A volta da distribuição disfarçada de lucros

A consequência lógica e previsível será o renascimento da distribuição disfarçada de lucros, figura que se tornara praticamente obsoleta desde a isenção dos dividendos em 1996. A reintrodução de um ambiente de insegurança e fiscalização subjetiva incentivará práticas como:

  • pagamento de despesas pessoais pelos CNPJs (carro, aluguel, viagens);
  • simulação de empréstimos entre sócios e empresas;
  • majoração artificial de custos operacionais;
  • retirada de lucros mascarada sob outras rubricas.

Essas práticas, longe de serem defendidas, são sintomas da disfuncionalidade do sistema que o PLP ajudará a recriar. Em vez de simplificação e transparência, teremos uma nova era de fiscalização invasiva, contencioso tributário inflado e criminalização do empreendedorismo por omissão do Estado em legislar com coerência.
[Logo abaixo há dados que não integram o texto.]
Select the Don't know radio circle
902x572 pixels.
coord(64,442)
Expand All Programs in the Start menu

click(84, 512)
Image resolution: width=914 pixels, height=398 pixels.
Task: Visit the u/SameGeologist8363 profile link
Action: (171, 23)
Disfarçar dividendos é fragilizar a economia real

As sociedades empresárias de pessoas representam a imensa maioria do ecossistema empresarial brasileiro. São contadores, dentistas, advogados, pequenos varejistas, prestadores de serviço — gente que trabalha de sol a sol para manter a empresa viva. Ao equiparar a distribuição de lucros desses empreendedores à remuneração de acionistas de grandes corporações de capital aberto, o projeto desconsidera completamente a realidade concreta do mercado.

Mais do que isso: desincentiva a formalização e a regularidade fiscal. O sócio que se vê punido por declarar lucros de sua pequena empresa pode muito bem optar por caminhos obscuros. Isso não é evasão, é sobrevivência diante de um Estado que tributa a boa-fé.

Alternativas possíveis: revogar com clareza e respeitar a diversidade empresarial

A saída não é a maquiagem tributária. O governo deve, se quiser de fato tributar dividendos, revogar expressamente o artigo 10 da Lei nº 9.249/95, com todas as consequências políticas e econômicas que essa medida acarreta. E deve fazê-lo diferenciando os tipos societários e os regimes de apuração.

Não se pode tratar como iguais empresas de capital aberto que distribuem dividendos milionários com base em lucros auditados e empresas familiares que retiram R$ 5 mil por mês para manter as contas em dia. Uma abordagem sensata exigiria:

  • tributação progressiva de dividendos acima de determinados limites;
  • manutenção da isenção para lucros apurados no Simples Nacional;
  • dedutibilidade da remuneração do trabalho dos sócios, com parâmetros objetivos;
  • estímulo à transparência contábil e fiscal, não à perseguição fiscalista.

Conclusão: entre a retórica social e o retrocesso técnico

O PLP 1.087/25 tenta agradar a base eleitoral com a promessa de justiça fiscal, mas sacrifica a coerência técnica, a segurança jurídica e a eficiência econômica. Em vez de enfrentarmos com coragem o debate sobre como tributar o capital, o governo preferiu se esconder atrás de um mecanismo complexo, que penaliza os pequenos e lança o país novamente na era da DDL — uma era de conflitos, desconfiança e litígios.

Ainda há tempo para corrigir o rumo. O Congresso Nacional, a sociedade civil organizada e os especialistas em Direito Tributário devem atuar juntos para barrar esse retrocesso disfarçado de virtude. Não se constrói justiça fiscal com atalhos. E não se governa um país em cima de disfarces.